**SOURCE TEXT**
^^^^

Example 2. Nic is happy with the programmed behavior of his home shutters.
He does not think about it anymore as it is managed by the system. But a
summer night, while he is in his terrace with some neighbourgs at 10pm, he sees
all shutters closing, including the shutter of the door giving access to his terrace.
He quickly goes home and he opens (with a remote control) this shutter to be able
to access to the terrace. Nic will modify his rules to include a behavior adapted
for the summer period. As he is with friends, he will have to modify the shutter
behavior at least the next day. So this modification requires to remember the
context of this unexpected behavior and the way he programmed the previous
rules.
To correct rules, an end user has to identify the contexts (that occured
in the past) in which the behavior is not the one expected, the pro-
gramming error and to make appropriate modifications. All these steps are new
problems for end users that may cause behavior troubles.
Another problem is related to time: the programmed rules may have been
written and run for a long time. This delay brings difficulties to identify the
conditions of rules activation in term of data and to remind the programmed
rules.

^^^^

**INFORMATION PROVIDED**
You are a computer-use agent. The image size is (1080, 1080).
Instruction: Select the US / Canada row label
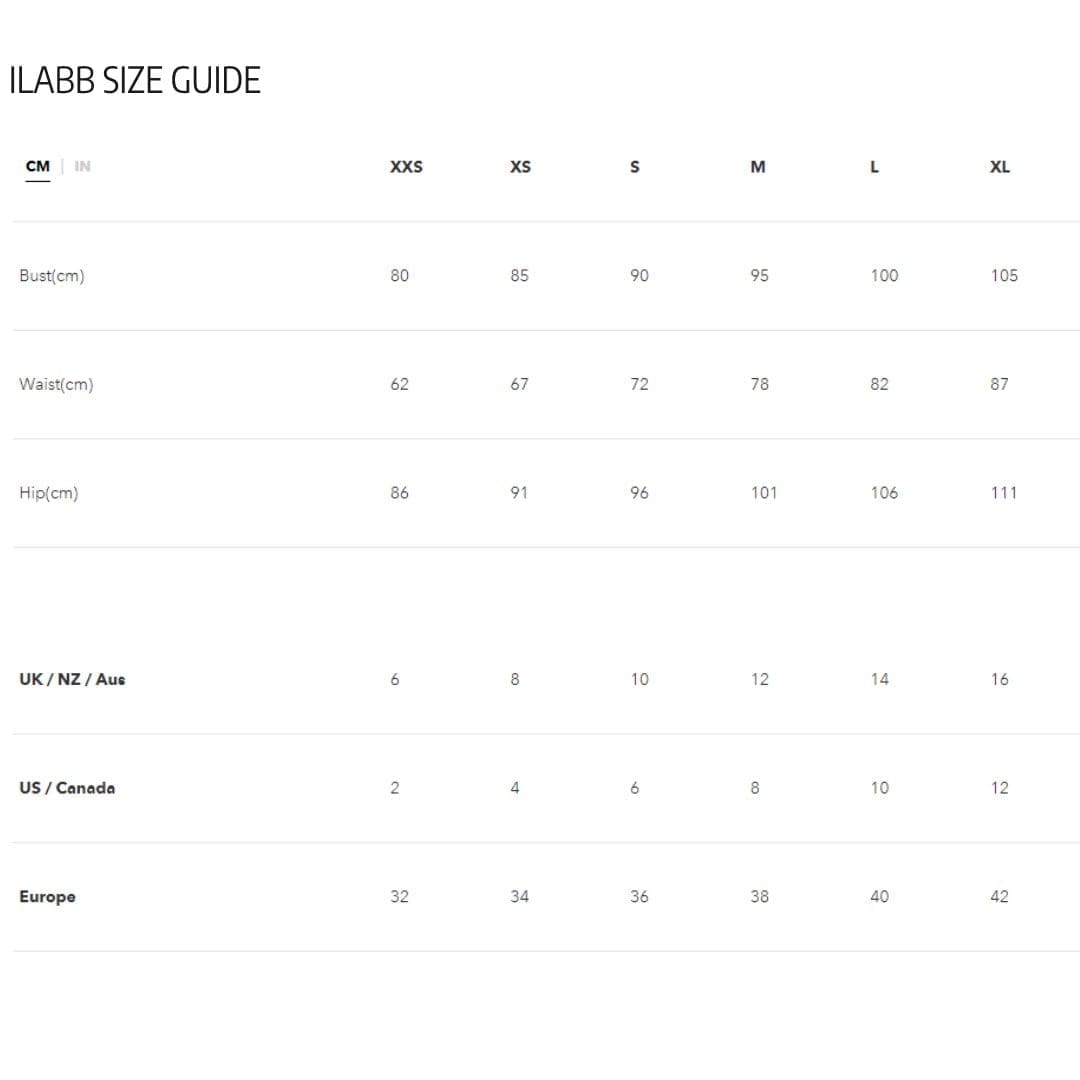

^^^^

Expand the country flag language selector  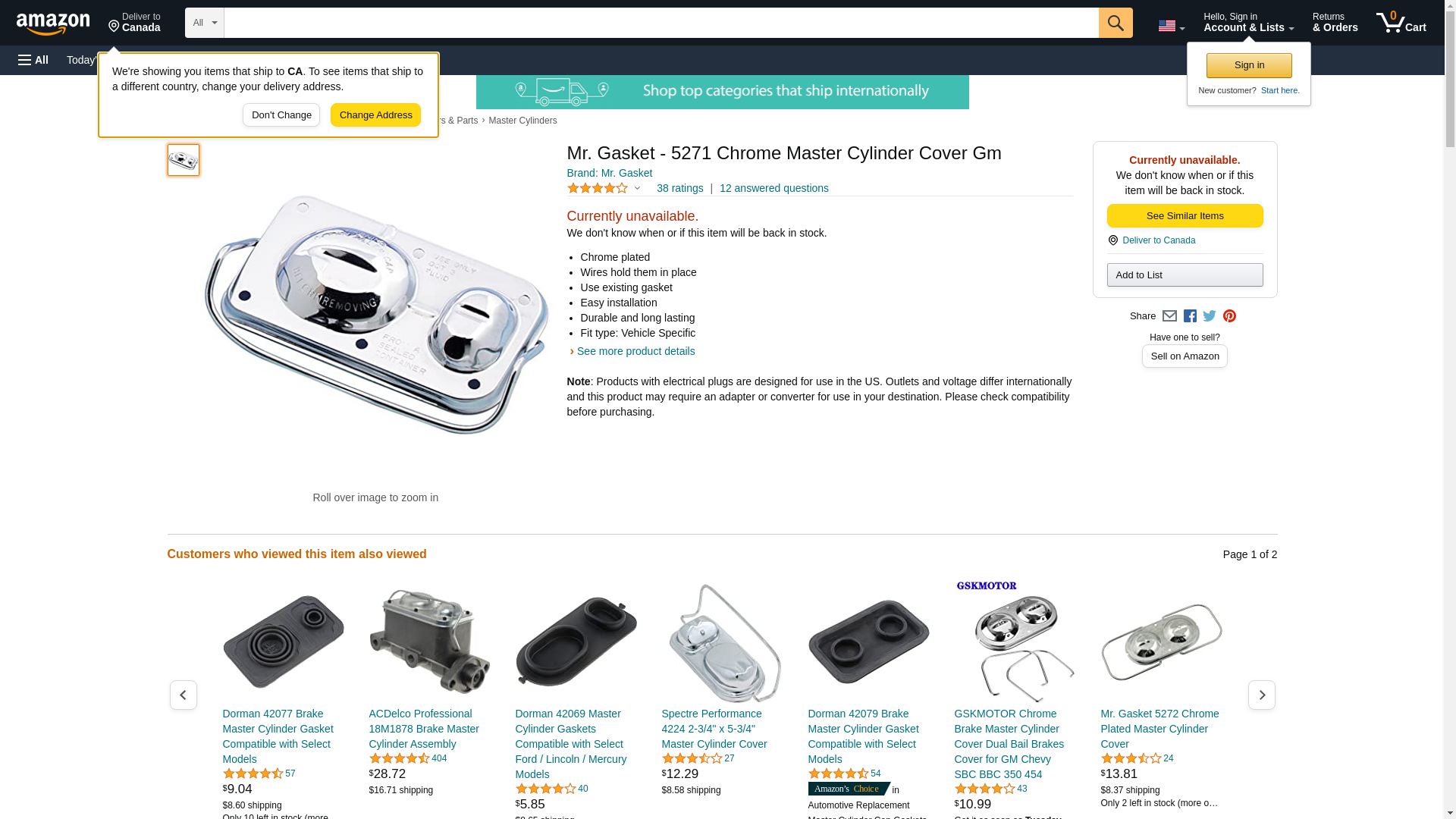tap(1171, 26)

^^^^

**GIVEN PROBLEM 1**
Answer these questions using the shutter text, giving each answer on its own line marked with the same letter.
(a) At what time does Nic see all the shutters closing?
(b) What does Nic use to open the shutter of the door to his terrace?
(c) What time-related problem does the text describe for programmed rules?
**GIVEN PROBLEM 2**
Copy the part of the shutter text starting at "Example 2. Nic" and ending at "to his terrace.".

**TASK ANSWER 1**
(a) At 10pm.
(b) A remote control.
(c) The programmed rules may have been written and run for a long time, and this delay makes it hard to identify the conditions of rule activation in terms of data and to recall the programmed rules.

**TASK ANSWER 2**
Example 2. Nic is happy with the programmed behavior of his home shutters.
He does not think about it anymore as it is managed by the system. But a
summer night, while he is in his terrace with some neighbourgs at 10pm, he sees
all shutters closing, including the shutter of the door giving access to his terrace.